True : Speak truth. Don’t say things you don’t mean or have no intention of doing. No one wants to hear empty words.

The trick is to pick good words and say them at the right time. You won’t ever be perfect at this, but with lifelong practice you will be more likely to deliver a beautiful silver basket of golden delicious apples instead of a shoe box filled with sour grapes.


Friday, June 20, 2008

Life Is a Gift


I took this from an email I received:
Once upon a time, there was a blind girl who hated herself because she was blind. She hated everyone, except her kind boyfriend. He was always there for her. She told him, 'If I could only see the world, I will marry you.'
One day, someone donated a pair of eyes to her. When the bandages came off, she was able to see everything, including her boyfriend.
He asked her,'Now that you can see the world, will you marry me?'
The girl looked at her boyfriend and saw that he was blind. The sight of his closed eyelids shocked her. She hadn't expected that. The thought of looking at them the rest of her life led her to refuse to marry him.
Her boyfriend left and days later wrote a note to her saying: 'Take good care of your eyes, my dear, for before they were yours, they were mine."
This is how the human brain often works when our status changes.
Life Is a Gift
Today before you say an unkind word - Think of someone who can't speak.
Before you complain about the taste of your food - Think of someone who has nothing to eat.
Before you complain about your husband or wife - Think of someone who's crying out to GOD for a companion.
Today before you complain about life - Think of someone who went too early to heaven.
Before you complain about your children - Think of someone who desires children but they're barren.
Before you argue about your dirty house someone didn't clean or sweep - Think of the people who are living in the streets.
Before whining about the distance you drive Think of someone who walks the same distance with their feet.
And when you are tired and complain about your job - Think of the unemployed, the disabled, and those who wish they had your job.
But before you think of pointing the finger or condemning another - Remember that not one of us is without sin.
And when depressing thoughts seem to get you down - Put a smile on your face and think: you're alive and still around.

Tuesday, June 10, 2008



It's 5:45 p.m. The company you invited for dinner will be here any minute. You rush around, doing last minute things, when suddenly you see a spot you missed on the floor. Oh No! You grab a rag, "spot mop" it, and all because..."what will they think of me?"
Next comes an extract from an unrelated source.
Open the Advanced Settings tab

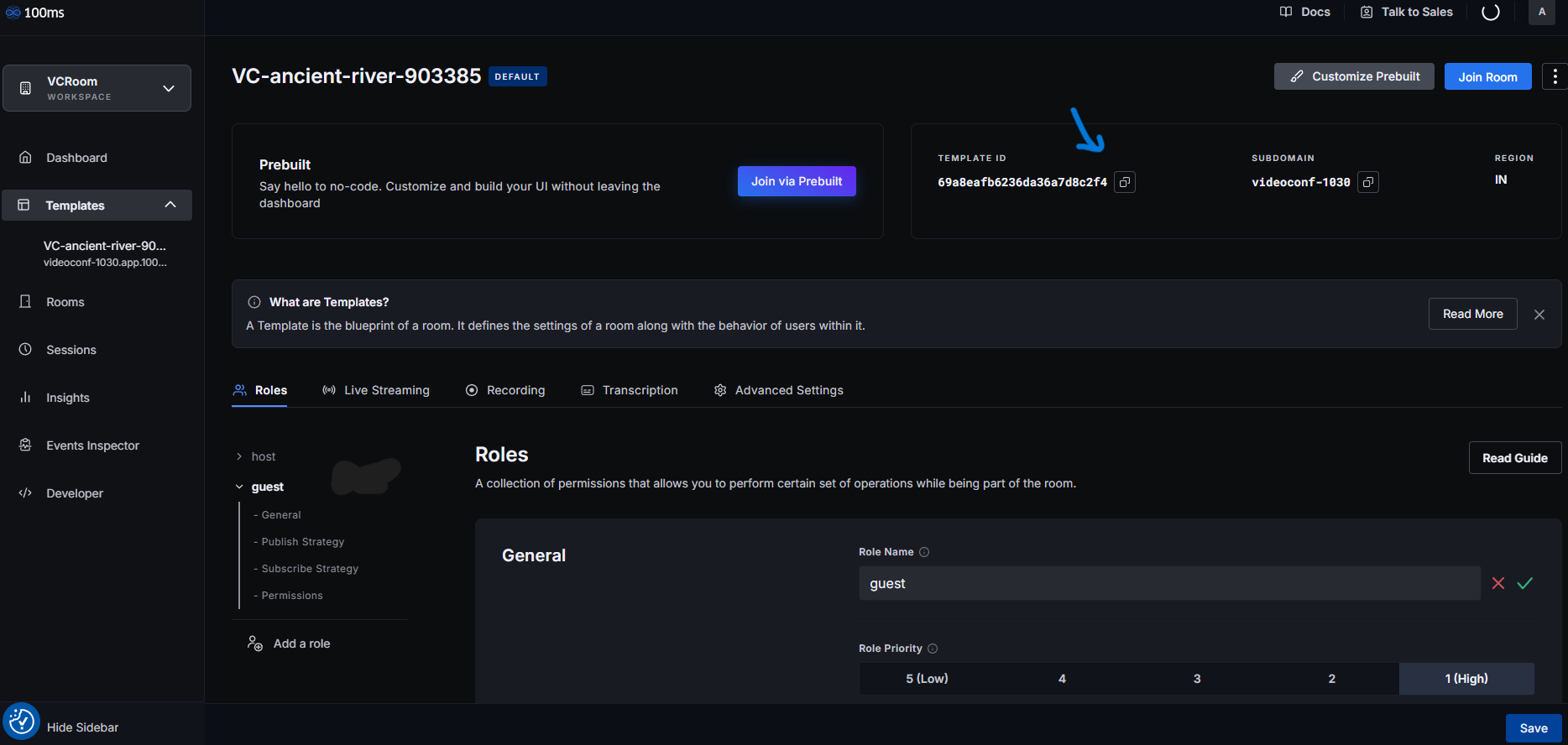[x=778, y=390]

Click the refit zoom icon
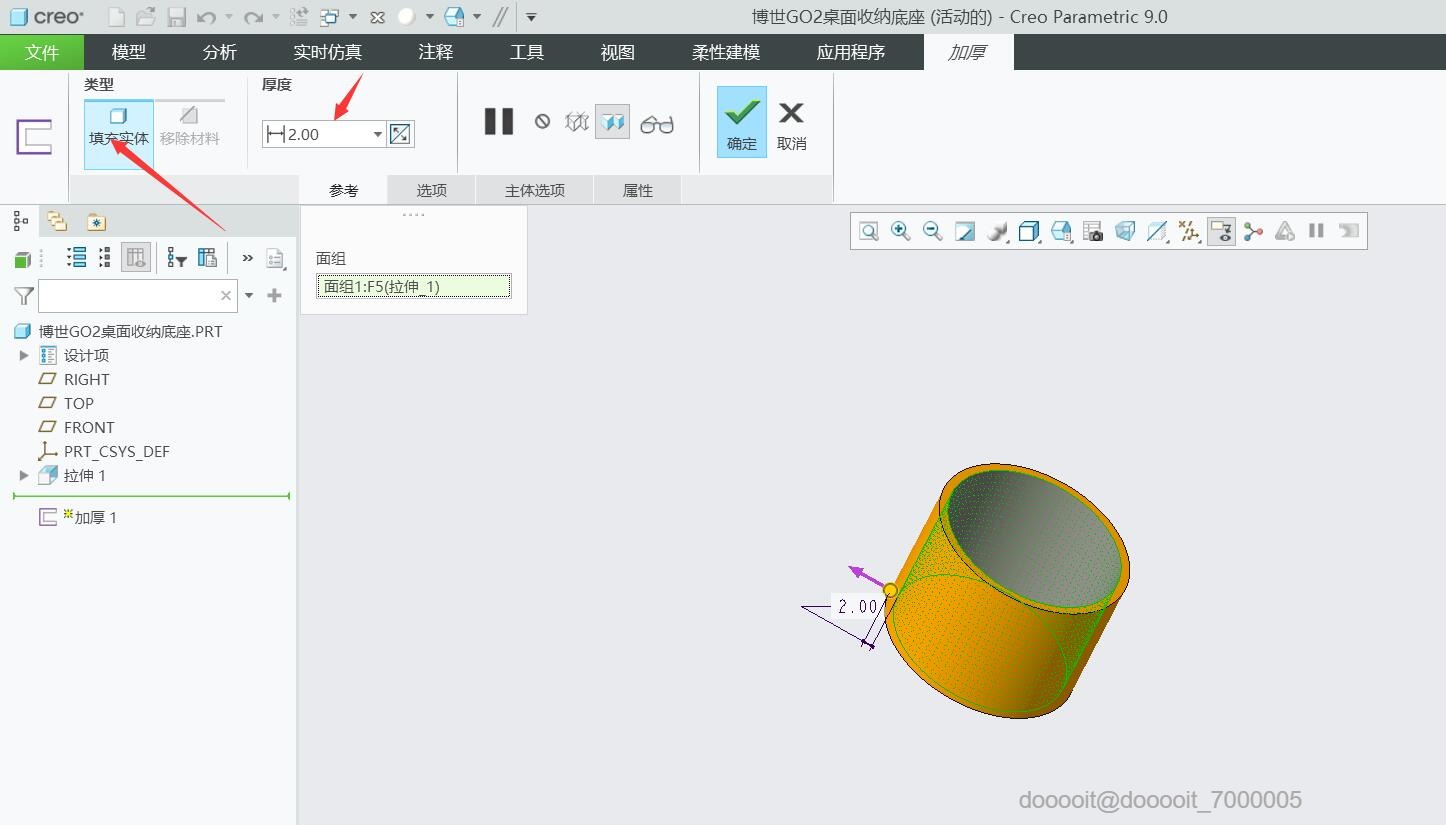869,232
Does this scenario sound familiar? I hope I'm not the only one who does this. We recently had a party with guests from the neighborhood, some of which had never been in my house. The standard of cleaning excellence was raised quite high in my mind--I felt like the yard needed to be perfectly mowed, we needed pretty flowers, and I cleaned house in some pretty obscure places! All this because I was concerned that they think the best possible thoughts about me and my family.

God gave us some food for thought in this area in I Samuel 16:7, when Samuel was trying to choose one of David's good-looking brothers as king:

But the LORD said to Samuel, "Do not look at his appearance or at the height of his stature, because I have rejected him; for God sees not as man sees, for man looks at the outward appearance, but the LORD looks at the heart."
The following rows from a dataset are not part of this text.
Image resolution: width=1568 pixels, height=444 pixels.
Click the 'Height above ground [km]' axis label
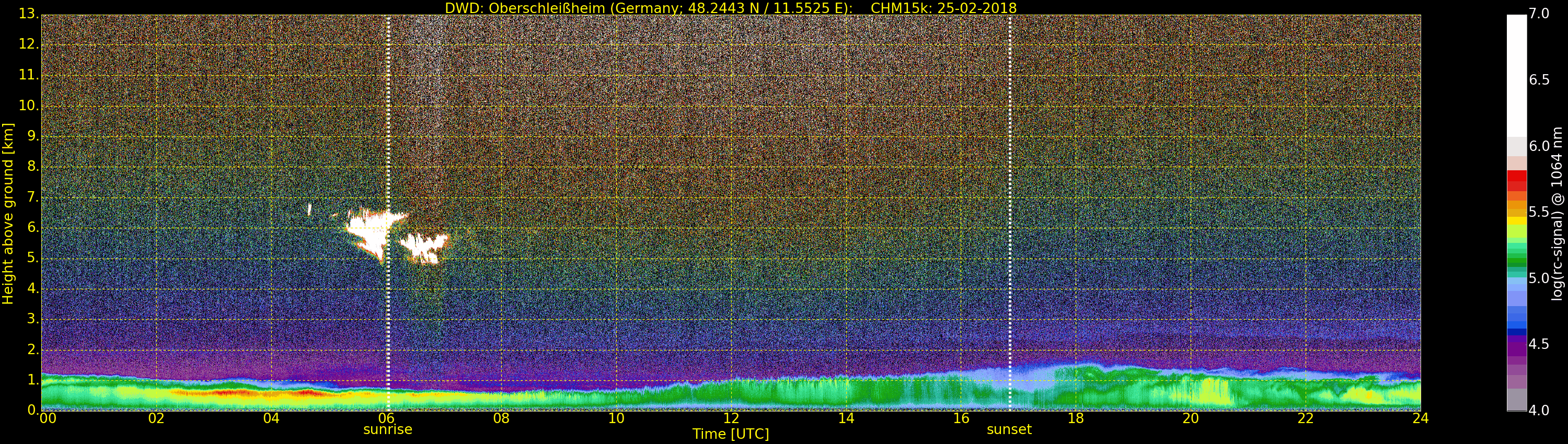pos(8,213)
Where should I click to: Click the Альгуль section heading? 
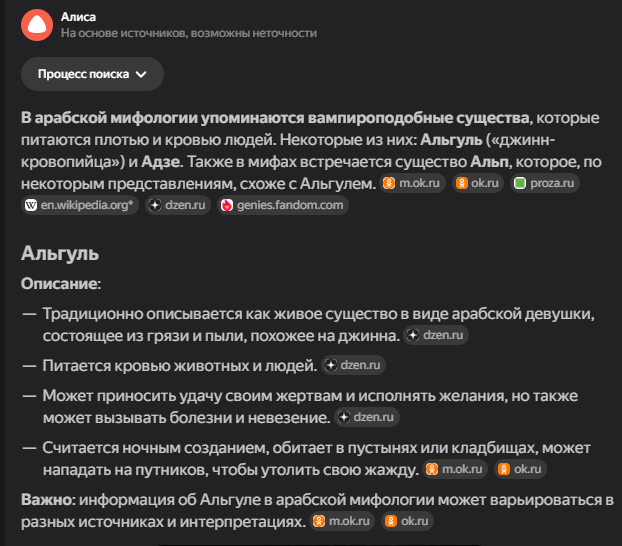(x=60, y=253)
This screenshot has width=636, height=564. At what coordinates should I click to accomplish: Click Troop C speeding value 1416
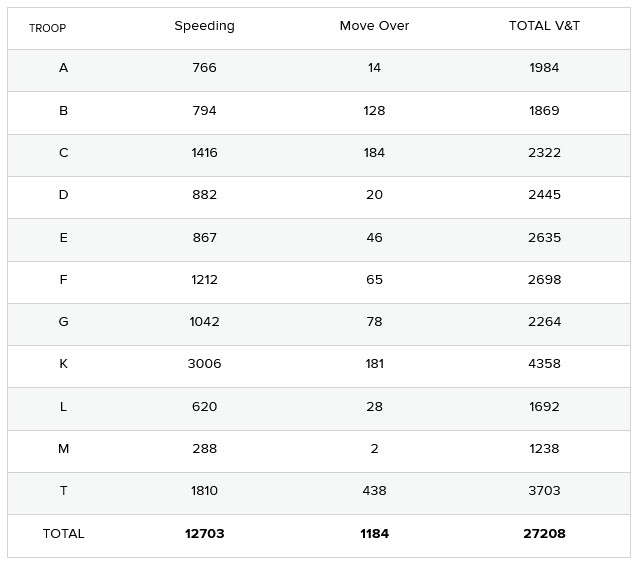[204, 153]
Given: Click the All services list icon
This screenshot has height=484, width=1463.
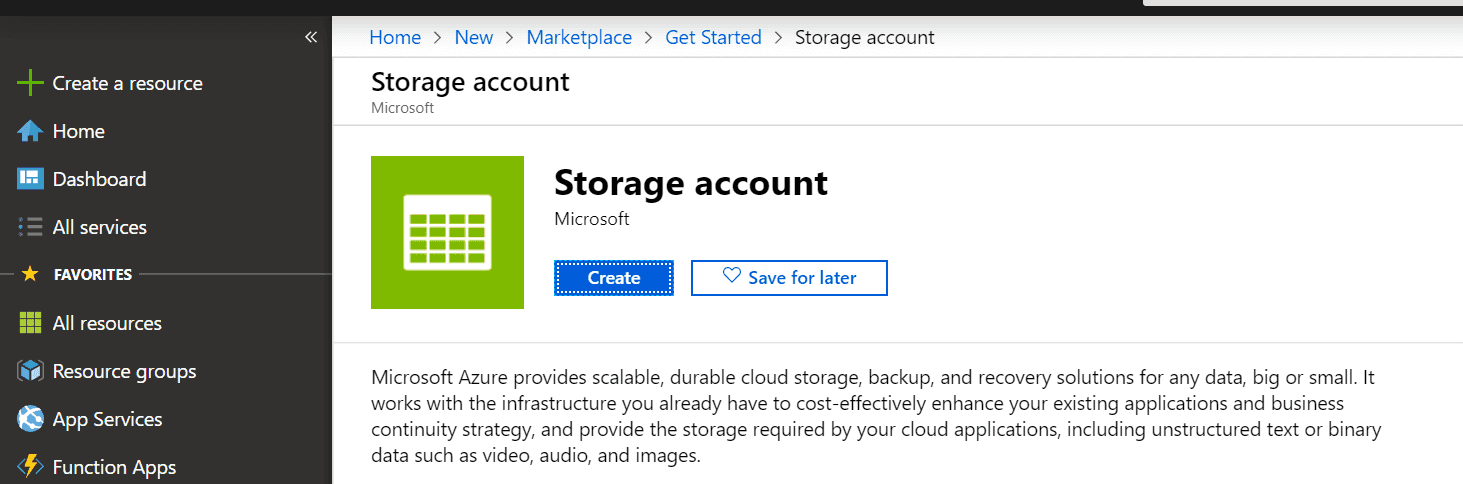Looking at the screenshot, I should point(30,227).
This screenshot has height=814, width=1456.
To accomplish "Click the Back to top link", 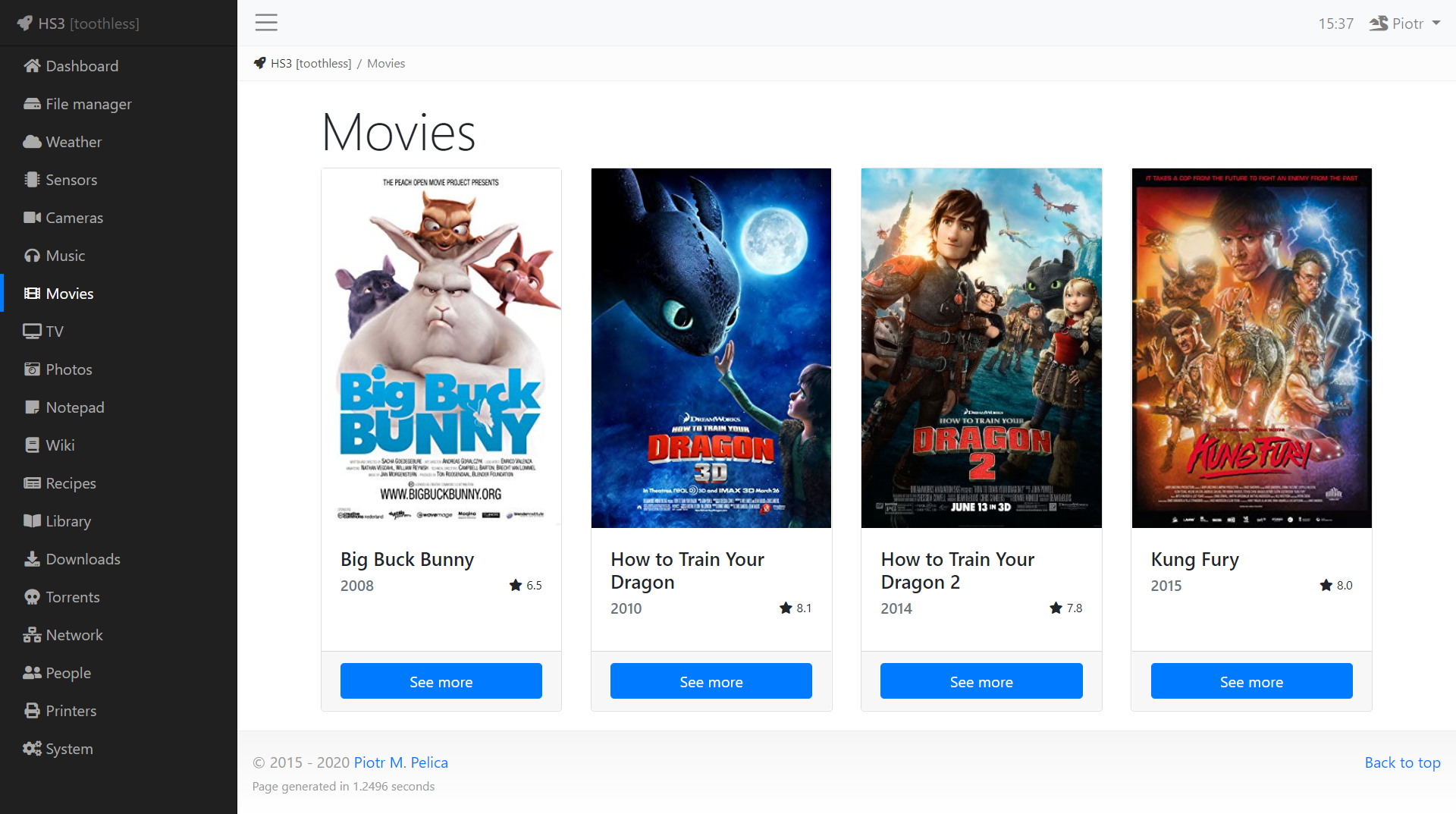I will coord(1402,762).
If we are to be Christlike, we have to think like God thinks. It is impossible for us to have the mind of an omniscient God, but being made in the image of God, we can think in a way that is like Him.

God looks at the heart. He doesn't care if the floor has a spot. He is concerned about black spots in your heart, caused by worldly or evil thoughts. In a similar way, we can be unconcerned about keeping up appearances, and be concerned about showing the love of Christ to our neighbors. Do we know more about the cars they drive and the mower they own, than whether they have problems you could help with or pray about?

Let's work together as friends to combat these attitudes among ourselves. If you see me worrying too much about appearances, please let me know! Let's find others who need our attention, and work on helping them, instead of focusing on ourselves. Then we will see that we are thinking like God, and that many of the things we thought were so important, really are not.